Aucune femme n'est à l'abri d'une violence pour peu que le terrain soit favorable à l'agresseur. Je me souviendrai toujours de cette silhouette jeune et athlétique venant vers moi alors que j'étais seule sur la rue. Nous étions de cette période précédant les années 80. Le féminisme nous amenait à reconnaître la nécessité de luttes
collectives autour des violences, mais aussi à se reconnaître le
droit de sortir seule la nuit. Il était près d'une heure du
matin. J'avais refusé l'offre d'un ami voulant me raccompagner
jusqu'à la maison. J'étais à cinq minutes de mon havre quand, de
loin, je pus percevoir la venue d'un marcheur qui, manifestement,
allait bientôt me croiser. Sans afficher la menace, l'homme fera
pourtant intervenir la violence gratuite. Manifestement sobre,
l'homme présentait la démarche athlétique et tranquille de
l'individu au-dessus de tout soupçon. Et pourtant, à quelques
mètres de ma personne, l'attitude de l'individu renvoya à
l'insolite...sans pour autant laisser deviner l'ampleur de l'attaque.

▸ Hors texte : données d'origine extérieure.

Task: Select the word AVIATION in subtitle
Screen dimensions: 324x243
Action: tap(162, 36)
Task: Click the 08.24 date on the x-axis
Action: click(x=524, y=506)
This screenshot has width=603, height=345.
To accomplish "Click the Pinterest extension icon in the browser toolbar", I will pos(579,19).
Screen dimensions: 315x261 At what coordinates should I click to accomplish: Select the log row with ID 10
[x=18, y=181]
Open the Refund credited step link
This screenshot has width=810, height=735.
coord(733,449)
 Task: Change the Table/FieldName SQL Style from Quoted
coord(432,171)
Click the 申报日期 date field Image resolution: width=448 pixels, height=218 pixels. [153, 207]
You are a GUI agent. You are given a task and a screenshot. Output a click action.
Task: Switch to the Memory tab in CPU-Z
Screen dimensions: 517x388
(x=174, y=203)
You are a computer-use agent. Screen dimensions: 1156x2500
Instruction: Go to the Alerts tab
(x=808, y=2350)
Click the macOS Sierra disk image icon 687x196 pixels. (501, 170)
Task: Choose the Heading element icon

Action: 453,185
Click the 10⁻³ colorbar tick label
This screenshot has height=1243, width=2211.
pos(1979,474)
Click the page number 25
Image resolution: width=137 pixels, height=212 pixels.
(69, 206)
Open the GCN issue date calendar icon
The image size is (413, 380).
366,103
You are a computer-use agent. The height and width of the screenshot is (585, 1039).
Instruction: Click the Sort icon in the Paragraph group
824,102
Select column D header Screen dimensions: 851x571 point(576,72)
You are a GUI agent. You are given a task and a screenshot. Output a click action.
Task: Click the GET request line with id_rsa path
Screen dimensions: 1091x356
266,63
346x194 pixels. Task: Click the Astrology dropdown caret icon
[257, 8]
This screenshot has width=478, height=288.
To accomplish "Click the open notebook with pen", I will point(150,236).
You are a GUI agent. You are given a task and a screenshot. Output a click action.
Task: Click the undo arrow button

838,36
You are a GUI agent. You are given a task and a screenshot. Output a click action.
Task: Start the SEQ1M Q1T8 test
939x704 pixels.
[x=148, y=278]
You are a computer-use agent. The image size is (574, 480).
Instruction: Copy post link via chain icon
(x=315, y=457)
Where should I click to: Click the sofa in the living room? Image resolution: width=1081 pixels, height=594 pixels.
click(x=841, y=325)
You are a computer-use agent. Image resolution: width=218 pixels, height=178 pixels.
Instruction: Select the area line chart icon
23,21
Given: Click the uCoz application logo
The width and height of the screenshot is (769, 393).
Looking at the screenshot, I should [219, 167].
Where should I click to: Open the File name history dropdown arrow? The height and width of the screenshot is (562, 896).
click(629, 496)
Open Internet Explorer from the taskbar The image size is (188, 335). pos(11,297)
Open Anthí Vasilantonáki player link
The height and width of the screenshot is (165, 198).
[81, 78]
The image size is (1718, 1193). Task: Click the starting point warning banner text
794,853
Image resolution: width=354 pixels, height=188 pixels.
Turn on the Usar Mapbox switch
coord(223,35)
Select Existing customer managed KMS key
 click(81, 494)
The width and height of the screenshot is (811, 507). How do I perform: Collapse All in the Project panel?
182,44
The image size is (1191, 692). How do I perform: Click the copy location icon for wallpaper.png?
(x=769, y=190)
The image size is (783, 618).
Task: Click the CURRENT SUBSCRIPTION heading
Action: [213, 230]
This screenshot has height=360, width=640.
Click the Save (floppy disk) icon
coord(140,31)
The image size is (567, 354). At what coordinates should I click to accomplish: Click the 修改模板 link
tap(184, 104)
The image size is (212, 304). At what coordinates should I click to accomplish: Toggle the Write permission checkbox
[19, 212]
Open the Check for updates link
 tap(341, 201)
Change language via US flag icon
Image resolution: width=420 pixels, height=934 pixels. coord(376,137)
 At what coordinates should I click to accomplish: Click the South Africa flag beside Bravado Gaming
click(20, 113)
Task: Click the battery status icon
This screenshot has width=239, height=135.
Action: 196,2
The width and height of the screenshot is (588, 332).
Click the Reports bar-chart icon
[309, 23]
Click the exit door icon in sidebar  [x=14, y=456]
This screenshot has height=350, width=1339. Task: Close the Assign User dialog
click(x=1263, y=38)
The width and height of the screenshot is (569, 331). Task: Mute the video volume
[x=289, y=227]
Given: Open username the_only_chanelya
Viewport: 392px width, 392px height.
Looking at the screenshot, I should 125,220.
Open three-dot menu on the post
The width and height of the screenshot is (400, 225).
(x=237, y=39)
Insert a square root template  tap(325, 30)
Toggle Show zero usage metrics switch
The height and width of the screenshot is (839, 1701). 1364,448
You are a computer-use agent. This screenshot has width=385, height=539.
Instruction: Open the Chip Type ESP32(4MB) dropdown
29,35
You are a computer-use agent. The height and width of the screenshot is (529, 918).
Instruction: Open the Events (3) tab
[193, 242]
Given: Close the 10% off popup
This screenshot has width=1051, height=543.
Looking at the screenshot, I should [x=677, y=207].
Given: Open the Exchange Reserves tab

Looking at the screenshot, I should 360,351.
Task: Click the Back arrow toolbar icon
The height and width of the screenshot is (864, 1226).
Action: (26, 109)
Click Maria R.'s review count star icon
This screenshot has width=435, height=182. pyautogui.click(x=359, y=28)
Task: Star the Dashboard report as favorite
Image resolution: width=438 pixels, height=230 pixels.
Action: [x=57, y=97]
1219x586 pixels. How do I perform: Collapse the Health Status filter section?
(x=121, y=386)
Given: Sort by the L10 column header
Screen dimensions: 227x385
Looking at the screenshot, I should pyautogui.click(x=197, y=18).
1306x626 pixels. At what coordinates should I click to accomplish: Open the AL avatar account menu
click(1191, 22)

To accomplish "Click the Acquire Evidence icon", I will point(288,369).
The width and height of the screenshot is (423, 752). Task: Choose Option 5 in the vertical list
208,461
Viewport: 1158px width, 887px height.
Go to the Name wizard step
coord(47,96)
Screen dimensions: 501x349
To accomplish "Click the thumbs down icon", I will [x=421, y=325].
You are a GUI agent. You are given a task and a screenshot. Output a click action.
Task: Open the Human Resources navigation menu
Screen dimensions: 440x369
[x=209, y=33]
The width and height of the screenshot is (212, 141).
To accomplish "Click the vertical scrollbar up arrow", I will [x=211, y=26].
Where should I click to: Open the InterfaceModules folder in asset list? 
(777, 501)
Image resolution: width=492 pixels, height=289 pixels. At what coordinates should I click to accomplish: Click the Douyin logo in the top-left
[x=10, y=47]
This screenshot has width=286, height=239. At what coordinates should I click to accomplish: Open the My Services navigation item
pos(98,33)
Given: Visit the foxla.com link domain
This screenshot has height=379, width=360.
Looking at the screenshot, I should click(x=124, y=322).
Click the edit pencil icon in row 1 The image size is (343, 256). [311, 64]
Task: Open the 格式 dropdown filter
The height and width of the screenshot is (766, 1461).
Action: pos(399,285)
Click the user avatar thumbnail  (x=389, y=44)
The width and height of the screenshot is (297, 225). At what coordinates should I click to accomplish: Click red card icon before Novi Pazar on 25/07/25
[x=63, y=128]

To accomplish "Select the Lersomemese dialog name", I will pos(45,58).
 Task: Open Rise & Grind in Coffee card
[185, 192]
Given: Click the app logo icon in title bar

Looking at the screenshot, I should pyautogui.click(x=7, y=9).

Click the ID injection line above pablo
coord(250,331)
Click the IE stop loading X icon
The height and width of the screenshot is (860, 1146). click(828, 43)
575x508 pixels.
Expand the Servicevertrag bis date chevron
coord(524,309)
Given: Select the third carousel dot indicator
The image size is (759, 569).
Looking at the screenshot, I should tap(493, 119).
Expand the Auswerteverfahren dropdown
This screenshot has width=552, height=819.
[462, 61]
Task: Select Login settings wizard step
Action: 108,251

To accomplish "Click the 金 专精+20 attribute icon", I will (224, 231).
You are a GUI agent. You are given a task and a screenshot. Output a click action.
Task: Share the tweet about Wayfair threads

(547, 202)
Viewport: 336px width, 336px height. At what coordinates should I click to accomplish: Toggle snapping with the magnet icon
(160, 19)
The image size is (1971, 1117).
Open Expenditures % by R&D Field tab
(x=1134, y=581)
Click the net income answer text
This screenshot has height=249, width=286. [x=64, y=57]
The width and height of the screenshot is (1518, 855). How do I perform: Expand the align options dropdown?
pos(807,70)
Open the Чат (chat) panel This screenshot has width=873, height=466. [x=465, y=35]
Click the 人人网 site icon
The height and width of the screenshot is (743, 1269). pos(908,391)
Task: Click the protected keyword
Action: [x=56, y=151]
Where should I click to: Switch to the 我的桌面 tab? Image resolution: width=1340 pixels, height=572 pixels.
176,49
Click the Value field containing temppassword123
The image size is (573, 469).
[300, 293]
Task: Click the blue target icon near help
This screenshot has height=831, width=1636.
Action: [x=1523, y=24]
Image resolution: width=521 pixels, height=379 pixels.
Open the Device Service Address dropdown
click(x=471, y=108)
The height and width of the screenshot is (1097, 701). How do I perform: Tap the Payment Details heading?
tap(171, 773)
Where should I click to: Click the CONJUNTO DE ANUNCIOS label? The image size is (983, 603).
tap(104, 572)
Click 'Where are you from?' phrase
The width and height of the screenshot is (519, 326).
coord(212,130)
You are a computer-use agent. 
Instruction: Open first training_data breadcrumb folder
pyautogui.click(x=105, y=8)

Car, arrivé à proximité, sans un mot, le visage placide, il a
élevé le bras droit. C'est à ce moment que j'ai détecté la
présence d'un colis à sa main droite, lequel servait sa volonté
manifeste d'agression. Et de plein fouet, l'homme m'a frappée d'une
pierre puis...sans un mot a poursuivi sa route. Tout comme lui, je
suis demeurée dans le silence, mais je pleurais abondamment et je
me souviens avoir pensé : « Cet homme déteste sa mère
et toutes les femmes ».
Durant tout ce
temps...la rue était déserte et je ne pouvais imaginer ma
protection autrement que derrière ma porte verrouillée. J'arrivai
à la maison. Le miroir renforça mes pleurs en me révélant
l'entaille d'une plaie nécessitant ultimement suture. Ainsi ai-je
passé la nuit à l'urgence de l'Hôpital Notre-Dame et je ne
déposerai ma plainte auprès de la police que le lendemain.
Ce qui se vit
actuellement à travers la mobilisation contre les crimes machistes
est révélateur du long chemin des femmes pour sortir du pouvoir
subversif intervenant à travers les mailles de la culture machiste.
Car malgré nos luttes, il reste que le harcèlement sexuel
intervient dans les rapports de pouvoir; que sortir la nuit
seule...présente toujours une menace pour la femme! Que la liberté
de la femme à travers son métier reste insuffisant quand, par la
culture machiste, un individu peut s'arroger le droit d'attenter à
la vie d'une institutrice devant ses élèves. Car le machisme est
un rapport de pouvoir qui ne veut pas capituler. (Réf: Les
crimes machistes mis au pilori, Le Devoir – 4 juin 2015 – p.